Rationality implies that adding 'irrelevant' and, in particular, inferior alternatives to the opportunity set cannot increase the choice probability of some other alternative. In this study, we propose a novel approach that can rationalize an intended addition of such alternatives because it strictly increases the choice probability of some existing alternative. The driving force behind the existence and extent of such an increase is the random nature of individual preferences, that implies intransitivity, and the random nature of the applied choice procedures. We study the case of a firm interested in increasing the sales of some of its existing products by introducing a new and inferior (non-salable) product.
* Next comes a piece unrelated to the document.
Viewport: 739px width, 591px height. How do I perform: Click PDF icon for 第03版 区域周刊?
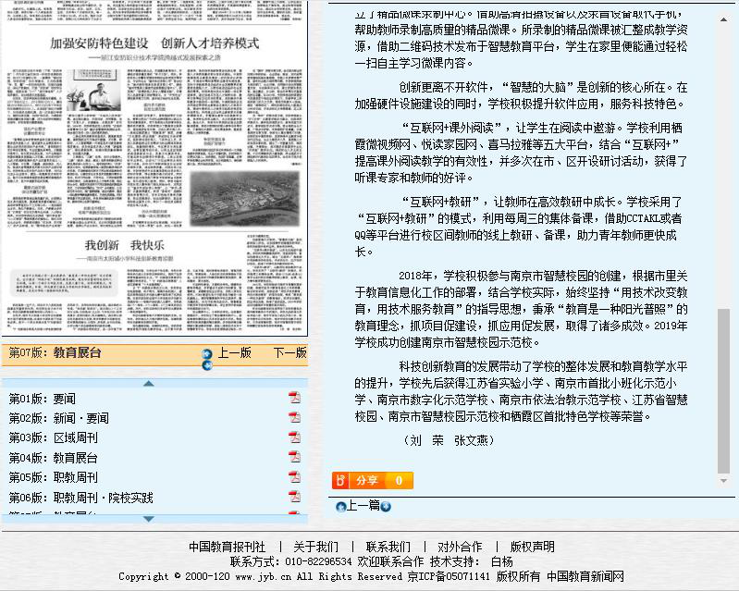294,437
Our main results focus on the feasibility and potential advantage of a successful such strategy. We first establish necessary and sufficient conditions for an increase in the sale probability and then derive the maximal possible absolute and relative increase in this probability, when the firm has extremely limited information on the characteristics of the consumers. We then derive analogous results, assuming that the existing line of products consists of just two items and that the firm has accurate information on the consumers' stochastic preferences over the existing products. These later results are illustrated using some experimental evidence. The applicability of the approach is finally briefly discussed in the context of branding policy. Copyright © 2006 John Wiley & Sons, Ltd.

Suggested Citation

  • Kobi Kriesler & Shmuel Nitzan, 2006. "Increasing sales by introducing non-salable items," Managerial and Decision Economics, John Wiley & Sons, Ltd., vol. 27(8), pages 631-641.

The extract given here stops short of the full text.